Pandas Descriptive Statistics Functions
In this tutorial we will learn how to use Pandas for statistical analysis, using examples to illustrate the concepts.
The Basics of Pandas
Pandas operates with two main data structures - Series (one-dimensional) and DataFrame (two-dimensional). You can create a Pandas DataFrame in Python using the 'pd.DataFrame()' function.
import pandas as pd
data = {
'Name': ['John', 'Anna', 'Peter', 'Linda'],
'Age': [28, 22, 35, 58],
'Salary': [3000, 3500, 4500, 6500]
}
df = pd.DataFrame(data)
print(df)
# output
# Name Age Salary
# 0 John 28 3000
# 1 Anna 22 3500
# 2 Peter 35 4500
# 3 Linda 58 6500
This will generate a DataFrame storing names, ages, and salaries.
Basic Statistical Functions in Pandas
1. mean()
: This function returns the average of the values for the requested axis.
import pandas as pd
data = {
'Name': ['John', 'Anna', 'Peter', 'Linda'],
'Age': [28, 22, 35, 58],
'Salary': [3000, 3500, 4500, 6500]
}
df = pd.DataFrame(data)
print(df)
print("Mean Salary")
print(df['Salary'].mean())
# output
# Name Age Salary
# 0 John 28 3000
# 1 Anna 22 3500
# 2 Peter 35 4500
# 3 Linda 58 6500
# Mean Salary
# 4375.0
2. median()
: This function returns the median of the values for the requested axis.
print(df['Age'].median())
3. mode()
: This function returns the mode of the values for the requested axis.
print(df['Age'].mode())
What is describe() function in Pandas?
The describe()
function in pandas is a convenient method to generate descriptive statistics of a DataFrame or Series. It's a great way to quickly grasp an understanding of the central tendencies, dispersion, and shape of the dataset’s distribution, excluding NaN
values.
By default, it provides the following statistics:
count
: Number of non-null observations.mean
: Mean of the values.std
: Standard deviation of the observations.min
: Minimum value in the dataset.25%
: First quartile (25th percentile).50%
: Second quartile or Median (50th percentile).75%
: Third quartile (75th percentile).max
: Maximum value in the dataset.
If the DataFrame includes non-numeric data, describe()

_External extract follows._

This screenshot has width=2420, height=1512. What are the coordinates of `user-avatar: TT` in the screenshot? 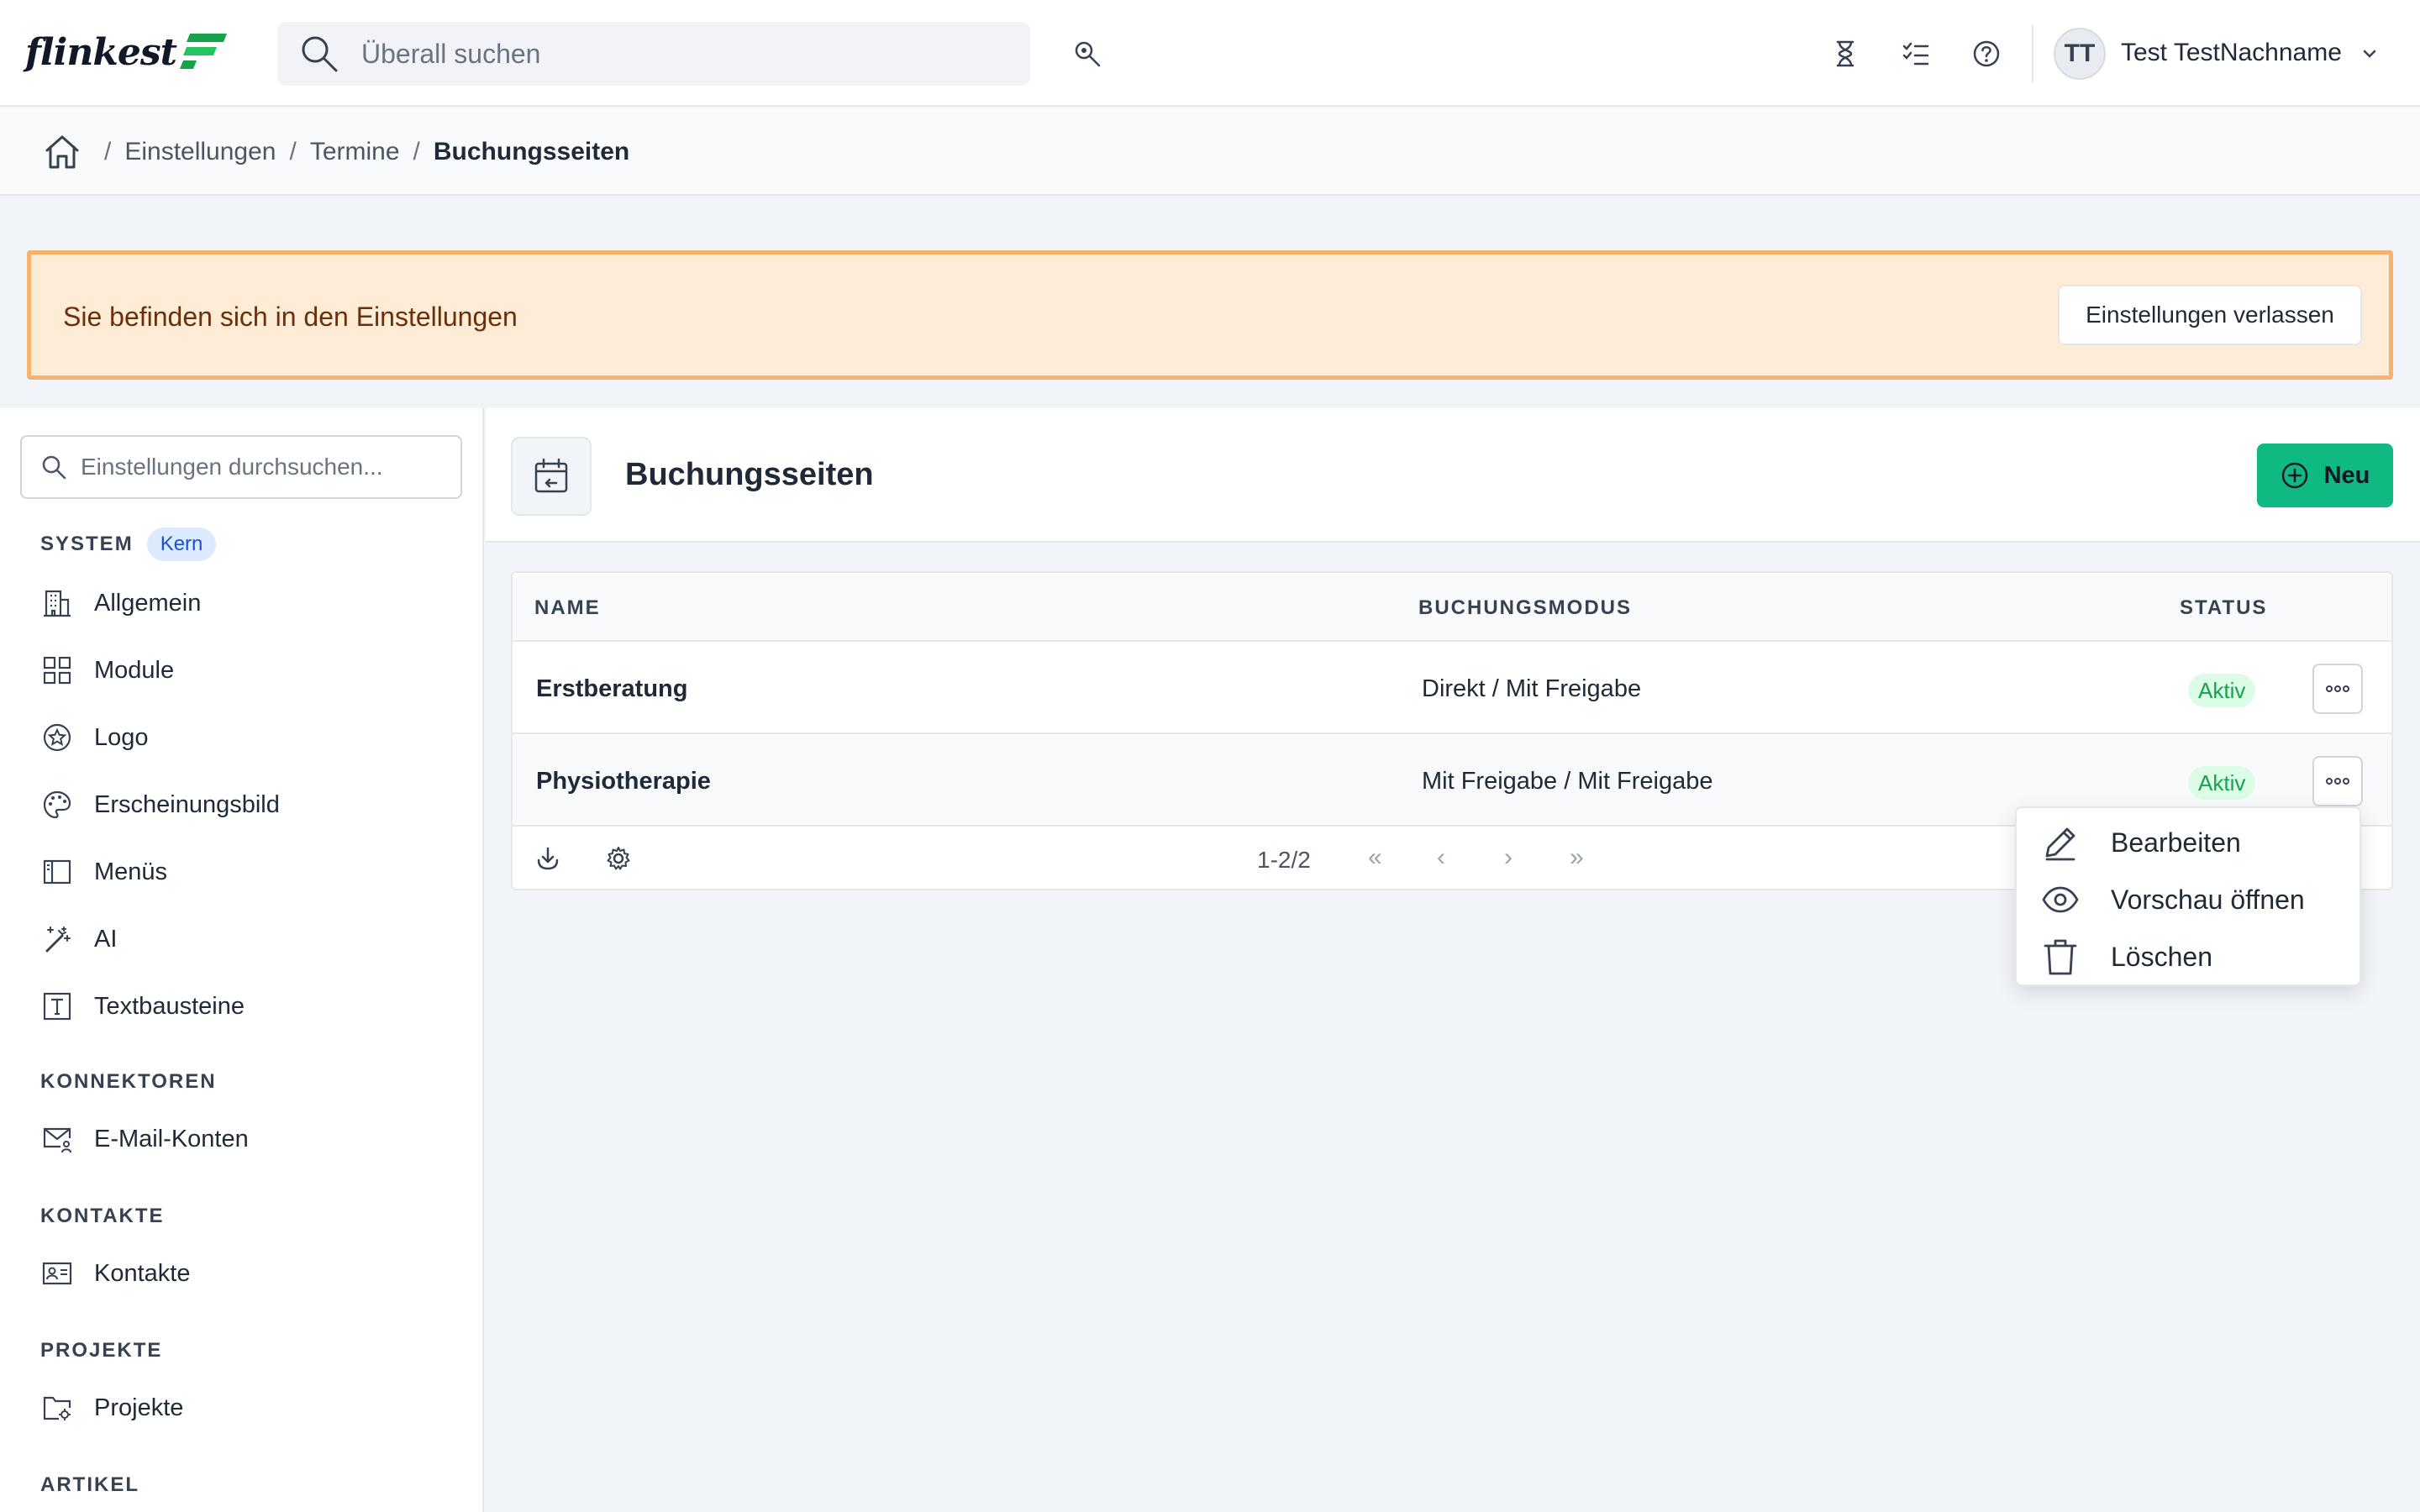 It's located at (2080, 54).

will provide a different set of statistics:
count
: Number of non-null observations.unique
: Number of distinct objects in the series.top
: Most frequent object in the series.freq
: Number of times thetop
object appears in the series.
Pandas provides a powerful method, describe()
, which generates descriptive statistics that summarize the central tendency, dispersion, and shape of a dataset’s distribution.
import pandas as pd
data = {
'Name': ['John', 'Anna', 'Peter', 'Linda'],
'Age': [28, 22, 35, 58],
'Salary': [3000, 3500, 4500, 6500]
}
df = pd.DataFrame(data)
print(df)
print(df.describe())
Output of the above is given below:
Name Age Salary
0 John 28 3000
1 Anna 22 3500
2 Peter 35 4500
3 Linda 58 6500
Age Salary
count 4.000000 4.000000
mean 35.750000 4375.000000
std 15.755951 1547.847968
min 22.000000 3000.000000
25% 26.500000 3375.000000
50% 31.500000 4000.000000
75% 40.750000 5000.000000
max 58.000000 6500.000000
This function will return count, mean, standard deviation, minimum and maximum values, and the quantiles of the data.

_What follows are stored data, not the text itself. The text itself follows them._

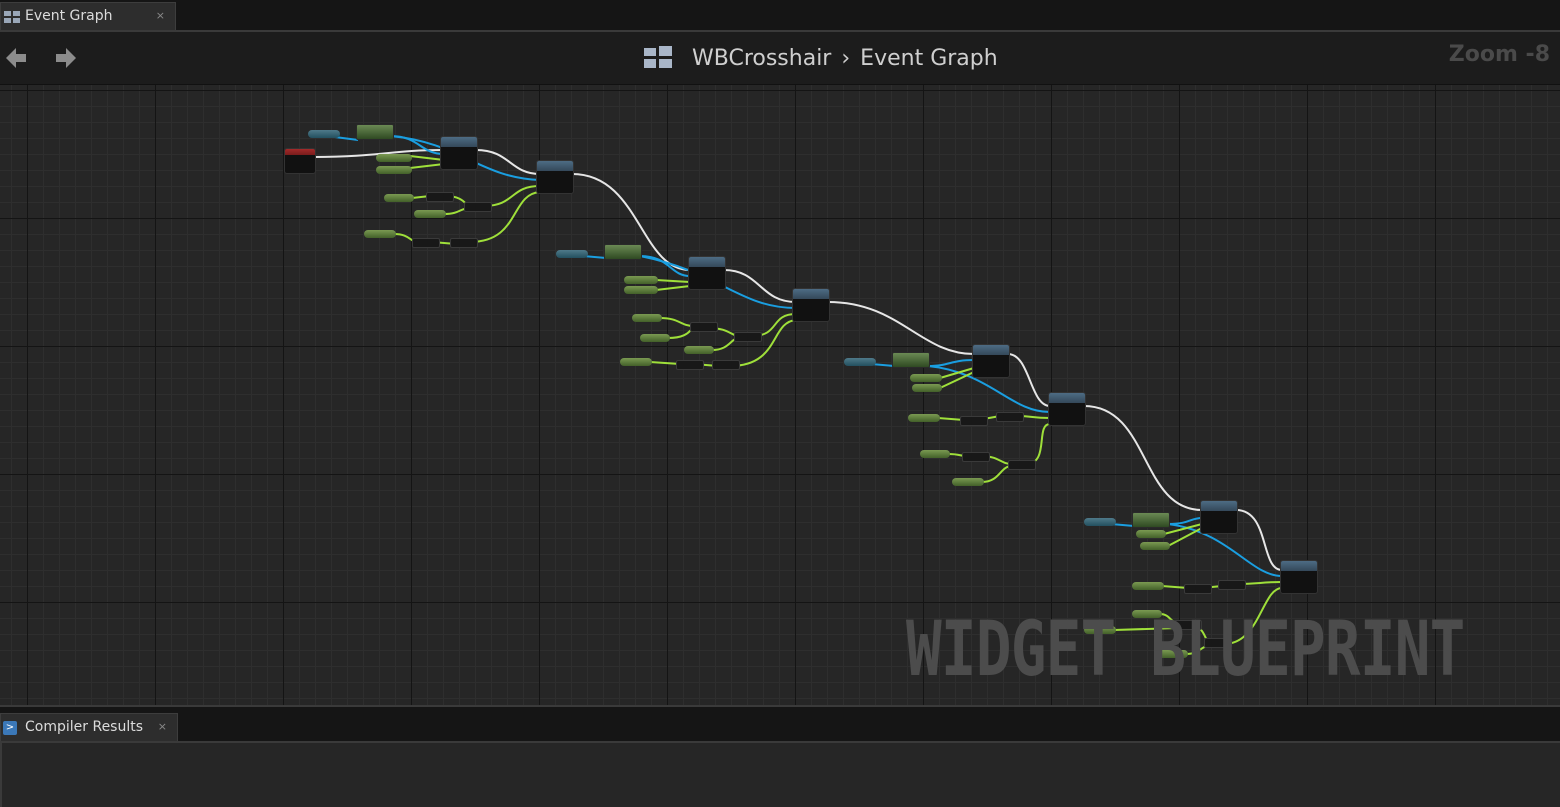  I want to click on widget-blueprint-watermark: WIDGET BLUEPRINT, so click(1186, 648).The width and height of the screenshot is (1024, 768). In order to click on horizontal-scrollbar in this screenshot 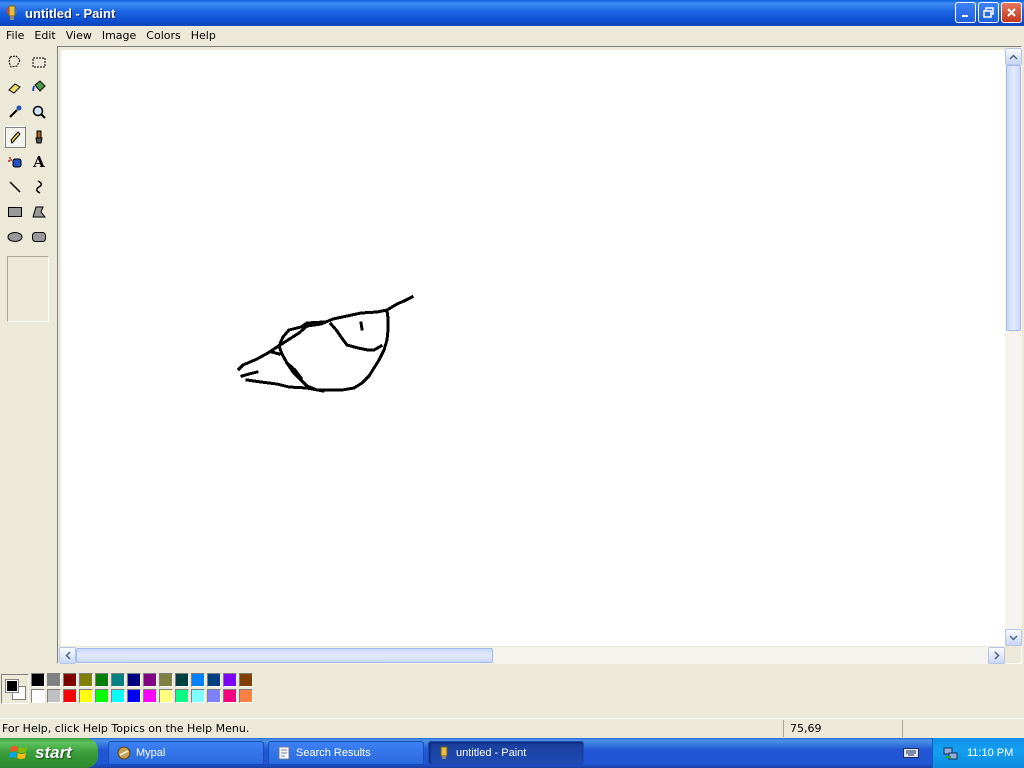, I will do `click(532, 656)`.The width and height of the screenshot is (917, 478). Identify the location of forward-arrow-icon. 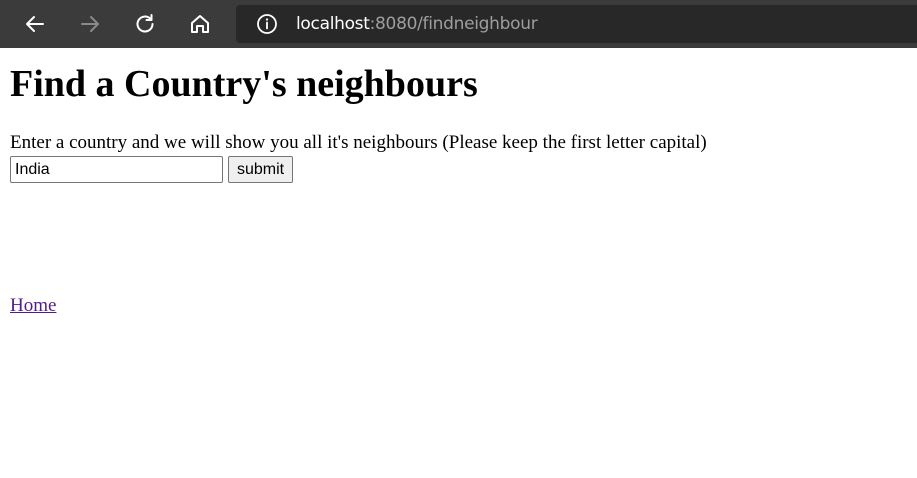
(90, 24).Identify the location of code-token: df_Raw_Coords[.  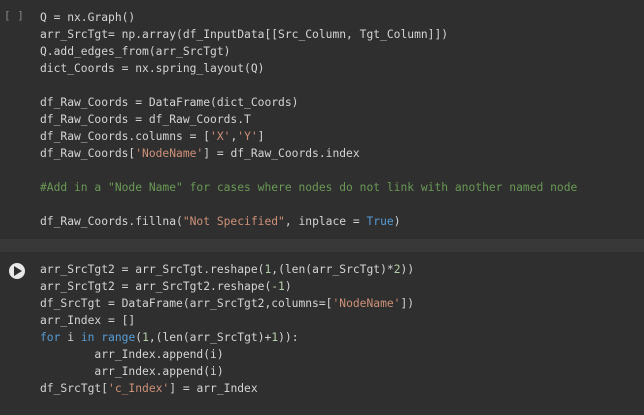
(88, 154).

List of Pandas Statistical Functions with Description
Here is a list of basic statistical functions provided by the pandas library, along with more detailed descriptions:
Function | Description |
count() | This function returns the number of non-null observations in a Series or DataFrame. |
sum() | It adds up all the values in a Series or DataFrame along the specified axis. |
mean() | This function computes the arithmetic mean of a Series or DataFrame along the specified axis. |
median() | It finds the middle value of a Series or DataFrame when the data is sorted in ascending order. |
min() | This function returns the smallest value in a Series or DataFrame. |
max() | It returns the largest value in a Series or DataFrame. |
mode() | This function finds the most frequently occurring value in a Series or DataFrame. |
abs() | It computes the absolute value for each element in a Series or DataFrame. |
prod() | This function returns the product of all the values in a Series or DataFrame. |
std() | It computes the standard deviation, a measure of the amount of variation or dispersion in a set of values. |
var() | This function calculates the variance, a statistical measurement of the spread between numbers in a data set. |
sem() | It computes the standard error of the mean of a Series or DataFrame. |
skew() | This function returns unbiased skew over the requested axis, which is a measure of the asymmetry of the data. |
kurt() | It computes the kurtosis, a measure of the 'tailedness' of the probability distribution, over the requested axis. |